CHALLENGE >>
Copy the following records exactly as they appear.

GIVEN INFORMATION >>
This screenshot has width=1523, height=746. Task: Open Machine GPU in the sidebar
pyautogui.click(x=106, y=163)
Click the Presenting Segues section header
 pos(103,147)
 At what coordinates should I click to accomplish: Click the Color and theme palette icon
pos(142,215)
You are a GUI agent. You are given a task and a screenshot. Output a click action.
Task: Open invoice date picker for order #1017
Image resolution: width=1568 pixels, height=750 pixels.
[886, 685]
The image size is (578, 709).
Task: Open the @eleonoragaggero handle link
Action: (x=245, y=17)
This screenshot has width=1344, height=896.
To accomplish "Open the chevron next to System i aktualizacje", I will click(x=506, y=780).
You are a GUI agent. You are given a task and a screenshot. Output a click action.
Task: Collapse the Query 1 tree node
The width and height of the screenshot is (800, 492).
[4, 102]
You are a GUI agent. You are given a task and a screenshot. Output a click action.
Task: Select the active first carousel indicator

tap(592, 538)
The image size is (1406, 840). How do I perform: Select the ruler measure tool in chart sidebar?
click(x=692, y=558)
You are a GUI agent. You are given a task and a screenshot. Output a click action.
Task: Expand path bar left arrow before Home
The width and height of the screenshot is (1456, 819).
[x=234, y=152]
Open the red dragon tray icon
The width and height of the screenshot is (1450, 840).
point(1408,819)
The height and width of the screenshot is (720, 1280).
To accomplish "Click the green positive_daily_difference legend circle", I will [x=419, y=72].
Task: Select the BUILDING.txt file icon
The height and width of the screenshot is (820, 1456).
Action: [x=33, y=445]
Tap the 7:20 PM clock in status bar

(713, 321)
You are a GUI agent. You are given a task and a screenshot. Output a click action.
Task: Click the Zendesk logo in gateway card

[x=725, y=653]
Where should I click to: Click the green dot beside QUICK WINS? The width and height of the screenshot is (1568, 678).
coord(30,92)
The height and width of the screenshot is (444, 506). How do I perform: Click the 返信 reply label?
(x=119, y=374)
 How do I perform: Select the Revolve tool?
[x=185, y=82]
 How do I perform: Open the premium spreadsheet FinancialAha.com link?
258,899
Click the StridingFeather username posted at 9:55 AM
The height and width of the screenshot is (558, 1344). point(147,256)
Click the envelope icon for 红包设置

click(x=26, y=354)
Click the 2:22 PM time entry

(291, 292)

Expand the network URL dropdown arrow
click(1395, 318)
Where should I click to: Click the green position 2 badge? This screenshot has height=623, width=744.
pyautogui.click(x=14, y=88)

RESULT >>
This screenshot has width=1523, height=746. Task: Open Machine GPU in the sidebar
pyautogui.click(x=106, y=163)
Click the Presenting Segues section header
 pos(103,147)
 At what coordinates should I click to accomplish: Click the Color and theme palette icon
pos(142,215)
You are a GUI agent. You are given a task and a screenshot. Output a click action.
Task: Open invoice date picker for order #1017
Image resolution: width=1568 pixels, height=750 pixels.
[886, 685]
The image size is (578, 709).
Task: Open the @eleonoragaggero handle link
Action: (x=245, y=17)
This screenshot has width=1344, height=896.
To accomplish "Open the chevron next to System i aktualizacje", I will click(x=506, y=780).
You are a GUI agent. You are given a task and a screenshot. Output a click action.
Task: Collapse the Query 1 tree node
The width and height of the screenshot is (800, 492).
[4, 102]
You are a GUI agent. You are given a task and a screenshot. Output a click action.
Task: Select the active first carousel indicator

tap(592, 538)
The image size is (1406, 840). How do I perform: Select the ruler measure tool in chart sidebar?
click(x=692, y=558)
You are a GUI agent. You are given a task and a screenshot. Output a click action.
Task: Expand path bar left arrow before Home
The width and height of the screenshot is (1456, 819).
[x=234, y=152]
Open the red dragon tray icon
The width and height of the screenshot is (1450, 840).
point(1408,819)
The height and width of the screenshot is (720, 1280).
To accomplish "Click the green positive_daily_difference legend circle", I will [x=419, y=72].
Task: Select the BUILDING.txt file icon
The height and width of the screenshot is (820, 1456).
Action: [x=33, y=445]
Tap the 7:20 PM clock in status bar

(713, 321)
You are a GUI agent. You are given a task and a screenshot. Output a click action.
Task: Click the Zendesk logo in gateway card

[x=725, y=653]
Where should I click to: Click the green dot beside QUICK WINS? The width and height of the screenshot is (1568, 678).
coord(30,92)
The height and width of the screenshot is (444, 506). How do I perform: Click the 返信 reply label?
(x=119, y=374)
 How do I perform: Select the Revolve tool?
[x=185, y=82]
 How do I perform: Open the premium spreadsheet FinancialAha.com link?
258,899
Click the StridingFeather username posted at 9:55 AM
The height and width of the screenshot is (558, 1344). point(147,256)
Click the envelope icon for 红包设置

click(x=26, y=354)
Click the 2:22 PM time entry

(291, 292)

Expand the network URL dropdown arrow
click(1395, 318)
Where should I click to: Click the green position 2 badge? This screenshot has height=623, width=744.
pyautogui.click(x=14, y=88)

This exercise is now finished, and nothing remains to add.